By Monday morning, the posters were gone — removed by school administrators because Janiya did not get prior approval — but not before other students shared images of some of the messages on social media.

Now, Janiya is seeing some fruits of her activism, spawned by her participation in Bridge Builders CHANGE, a student leadership program offered by a local nonprofit organization.

In the last week, she’s met with Principal David Mansfield, a school counselor and a district discipline specialist to discuss her concerns. She’s encouraged that someone is listening, and hopes wider conversations will follow.

The discussions also are bringing attention to an online petition by the education justice arm of Bridge Builders calling for suspension alternatives across schools in Memphis.

White Station often is cited as one of the jewels of Shelby County Schools, a district wrought with academic challenges. The East Memphis school is partially optional, meaning some students test into the college prep program from across the county.

But Janiya and some of her classmates say they also see an academically and racially segregated school where students zoned to the traditional program are looked down upon by teachers. Those students often get harsher punishments, they say, than their optional program counterparts for the same actions.

┄┄┄┄┄┄┄┄┄┄┄┄┄┄┄┄┄┄┄┄

INSTRUCTIONS:
**a.** From the article about Janiya's activism at White Station, reproduce word for word the part that opens with the words containing "White Station often" and closes with "the same actions.".
**b.** Decide whether each statement agrees with the article about Janiya's activism at White Station. Answer yes or no for each and quote the article's deciding words. (i) School administrators removed the posters because Janiya had not obtained prior approval. (ii) Janiya met with the district superintendent to discuss her concerns. (iii) Every student at White Station tests into the college prep program.
**c.** Write the next part of the article about Janiya's activism at White Station, starting after its final sentence.

DATASET ENTRIES:

┄┄┄┄┄┄┄┄┄┄┄┄┄┄┄┄┄┄┄┄

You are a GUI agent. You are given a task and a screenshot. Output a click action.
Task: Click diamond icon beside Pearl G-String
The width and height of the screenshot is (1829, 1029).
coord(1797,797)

┄┄┄┄┄┄┄┄┄┄┄┄┄┄┄┄┄┄┄┄

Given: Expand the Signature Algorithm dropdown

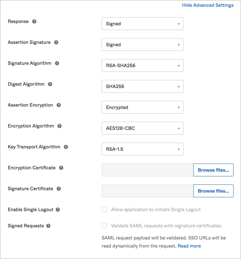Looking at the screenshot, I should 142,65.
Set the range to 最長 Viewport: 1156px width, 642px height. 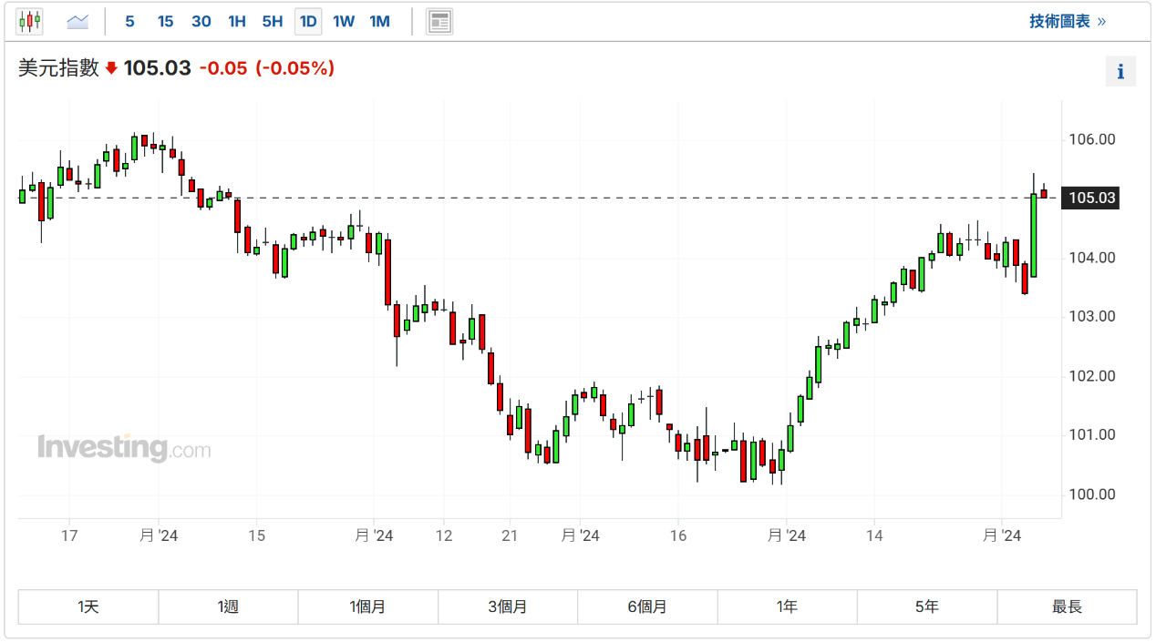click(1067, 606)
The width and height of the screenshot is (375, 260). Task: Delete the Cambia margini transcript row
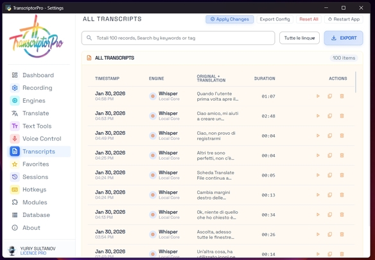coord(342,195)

┄┄┄┄┄┄┄┄┄┄┄┄┄┄┄┄┄┄┄┄

PER-TASK OUTPUTS:
**a.**
White Station often is cited as one of the jewels of Shelby County Schools, a district wrought with academic challenges. The East Memphis school is partially optional, meaning some students test into the college prep program from across the county.

But Janiya and some of her classmates say they also see an academically and racially segregated school where students zoned to the traditional program are looked down upon by teachers. Those students often get harsher punishments, they say, than their optional program counterparts for the same actions.

**b.**
(i) Yes: "removed by school administrators because Janiya did not get prior approval"
(ii) No: "she’s met with Principal David Mansfield, a school counselor and a district discipline specialist to discuss her concerns"
(iii) No: "The East Memphis school is partially optional, meaning some students test into the college prep program from across the county."

**c.**
“Our school doesn’t treat everybody equally. A lot of groups aren’t treated equally in our school system,” junior Tyra Akoto said in a quote featured on one poster.

“If we get wrong with a teacher, they’ll probably write us up. But if a white student was to do it, they’ll just play it off or something like that,” said Kelsey Brown, another junior, also quoted in the poster campaign.

A district spokeswoman did not respond to questions about disciplinary issues raised by the posters, but offered a statement about their removal from the school’s walls.

White Station is known for “enabling student voice and allowing students to express their opinions in various ways,” the statement reads. “However, there are protocols in place that must be followed before placing signs, posters, or other messages on school property. Schools administrators will always work with students to ensure they feel their voices are heard.”

PHOTO: @edj.youth/Instagram
Members of the education justice arm of the Bridge Builders CHANGE program

To create the posters, Janiya interviewed about two dozen students and had been learning about about school discipline disparities as part of the Bridge Builders CHANGE program.

State discipline data does not differentiate academic subgroups in optional schools. But white students in Shelby County Schools are more likely to be in an optional school program and less likely to be suspended. And statewide in 2014-15, black students were more than five times as likely as white students to be suspended.

White Station reflects those same disparities. About 28 percent of black boys and 19 percent of black girls were suspended that same year — significantly higher than the school’s overall suspension rate of 14 percent. About 17 percent of Hispanic boys and 7 percent of Hispanic girls were suspended. By comparison, 9 percent of white boys and 2 percent of white girls were suspended.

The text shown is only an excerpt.